**Testo della pagina:**
#####

LETTA - E non e' affatto un caso che quella mattina dell'11 marzo 2008. in occasione dell'inaugurazione della nuova sede dell'Universita' Campus Biomedico di Trigoria, alle porte di Roma, si fossero ritrovati insieme il Prelato dell'Opus Dei Javier Echevarría, il segretario di Stato Vaticano Tarcisio Bertone, l'allora presidente della Regione, il “pio” Piero Marrazzo, e Gianni Letta, quest'ultimo giunto alla cerimonia non solo per i suoi incarichi istituzionali nell'esecutivo Berlusconi. Letta infatti siede nell'advisory board del Campus, insieme al portavoce ufficiale dell'Opus Joaquín Navarro-Valls e a mister Banca di Roma Pellegrino Capaldo. E' lui, Letta, che chiama a se' Bertolaso dopo la formazione politica sul campo che il giovane medico aveva maturato alla scuola di Giulio Andreotti (altro devoto - e conclamato - militante dell'Opus Dei).

#####

**Cosa fare:**
A. Secondo il testo della pagina, chi siede nell'advisory board del Campus insieme a Gianni Letta?
B. Restituisci tutto il testo della pagina, da "LETTA - E non" giù fino a "militante dell'Opus Dei).".
I dati sono materiale a sé, indipendente dal testo della pagina.

#####

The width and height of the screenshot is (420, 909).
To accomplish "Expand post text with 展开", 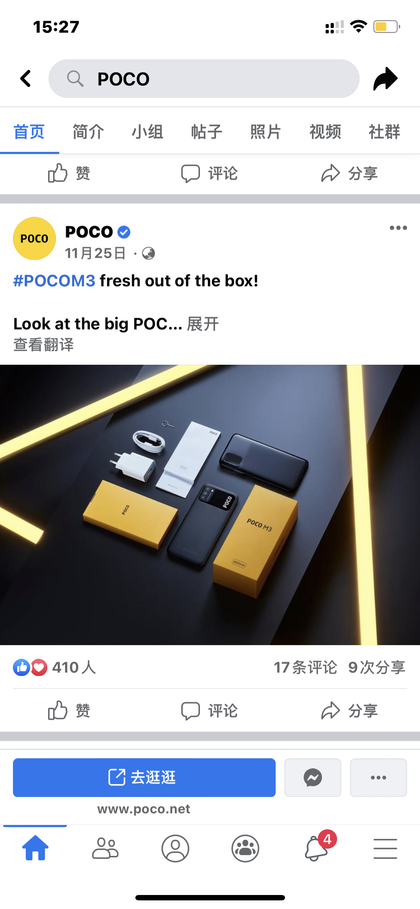I will tap(202, 323).
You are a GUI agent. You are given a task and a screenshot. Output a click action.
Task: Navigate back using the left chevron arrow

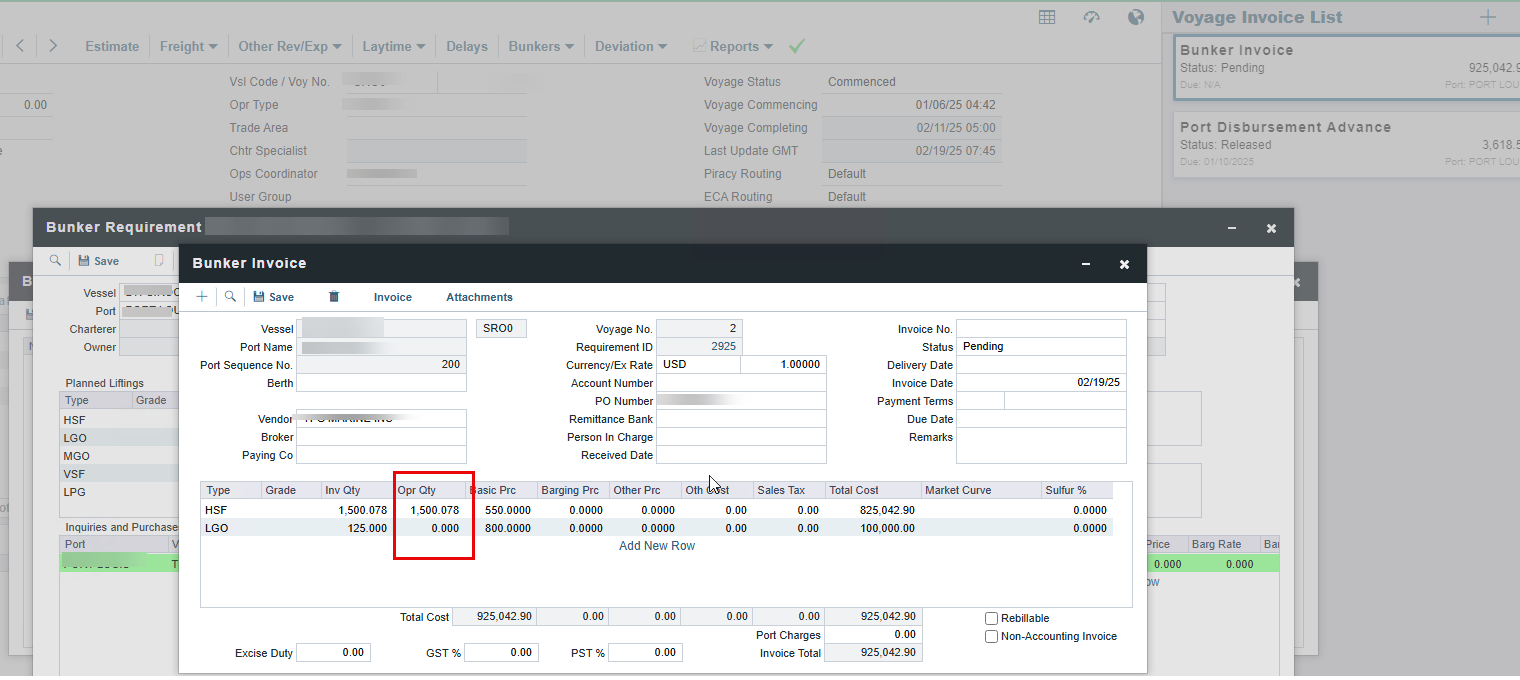pos(20,46)
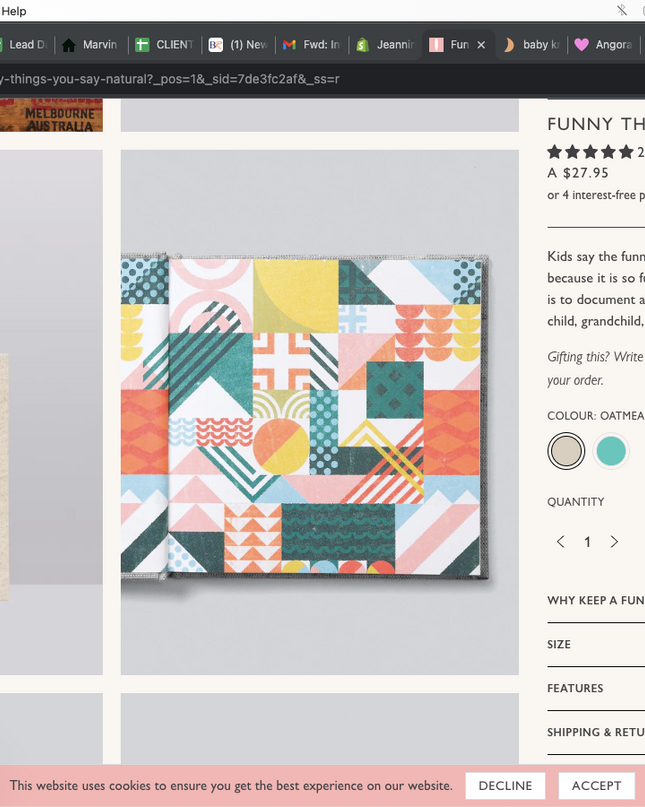Switch to the (1) New tab
Screen dimensions: 645x807
[x=238, y=45]
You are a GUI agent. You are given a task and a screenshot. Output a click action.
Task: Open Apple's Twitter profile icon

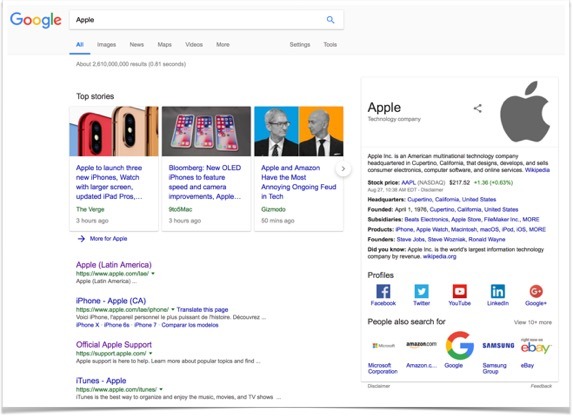(x=421, y=291)
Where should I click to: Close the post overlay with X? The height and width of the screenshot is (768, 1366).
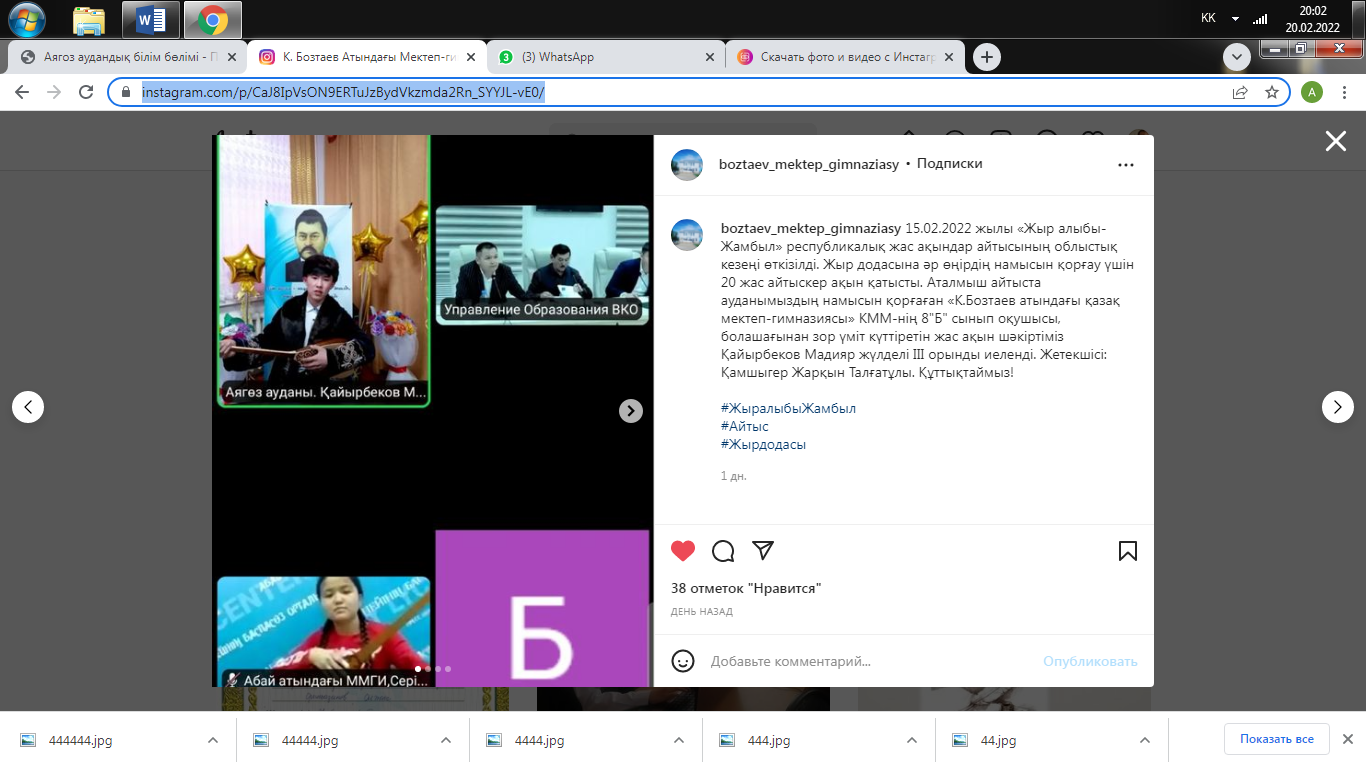[1335, 142]
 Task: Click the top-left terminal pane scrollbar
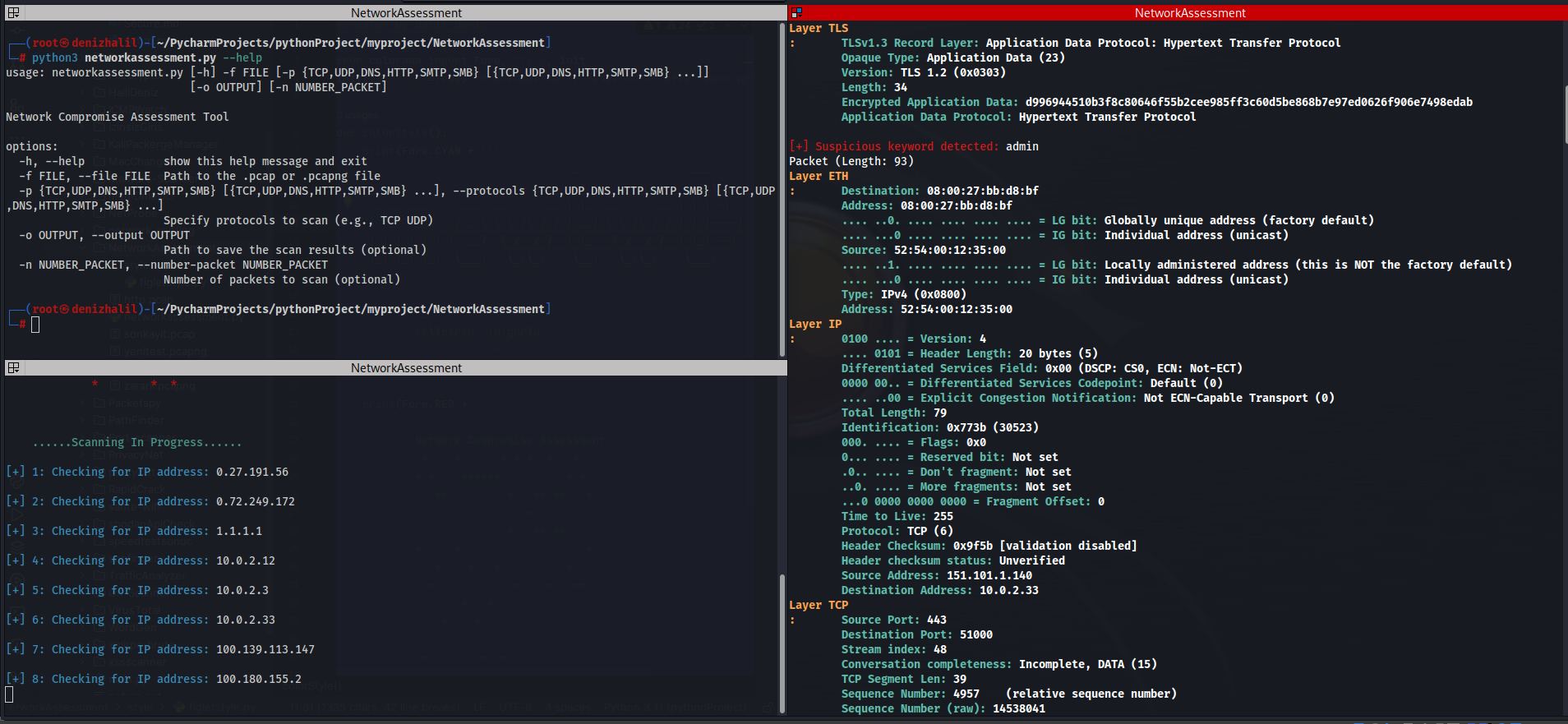click(782, 189)
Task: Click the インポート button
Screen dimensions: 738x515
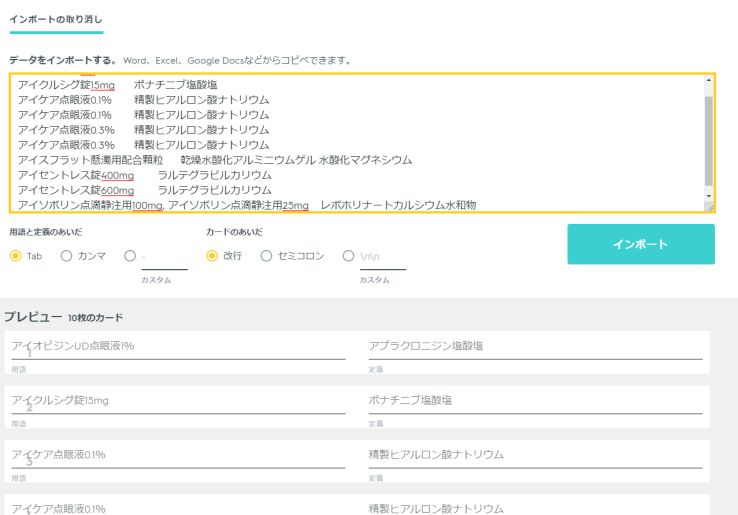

#####

**Risposte:**
A. Joaquín Navarro-Valls, portavoce ufficiale dell'Opus Dei, e Pellegrino Capaldo.

B.
LETTA - E non e' affatto un caso che quella mattina dell'11 marzo 2008. in occasione dell'inaugurazione della nuova sede dell'Universita' Campus Biomedico di Trigoria, alle porte di Roma, si fossero ritrovati insieme il Prelato dell'Opus Dei Javier Echevarría, il segretario di Stato Vaticano Tarcisio Bertone, l'allora presidente della Regione, il “pio” Piero Marrazzo, e Gianni Letta, quest'ultimo giunto alla cerimonia non solo per i suoi incarichi istituzionali nell'esecutivo Berlusconi. Letta infatti siede nell'advisory board del Campus, insieme al portavoce ufficiale dell'Opus Joaquín Navarro-Valls e a mister Banca di Roma Pellegrino Capaldo. E' lui, Letta, che chiama a se' Bertolaso dopo la formazione politica sul campo che il giovane medico aveva maturato alla scuola di Giulio Andreotti (altro devoto - e conclamato - militante dell'Opus Dei).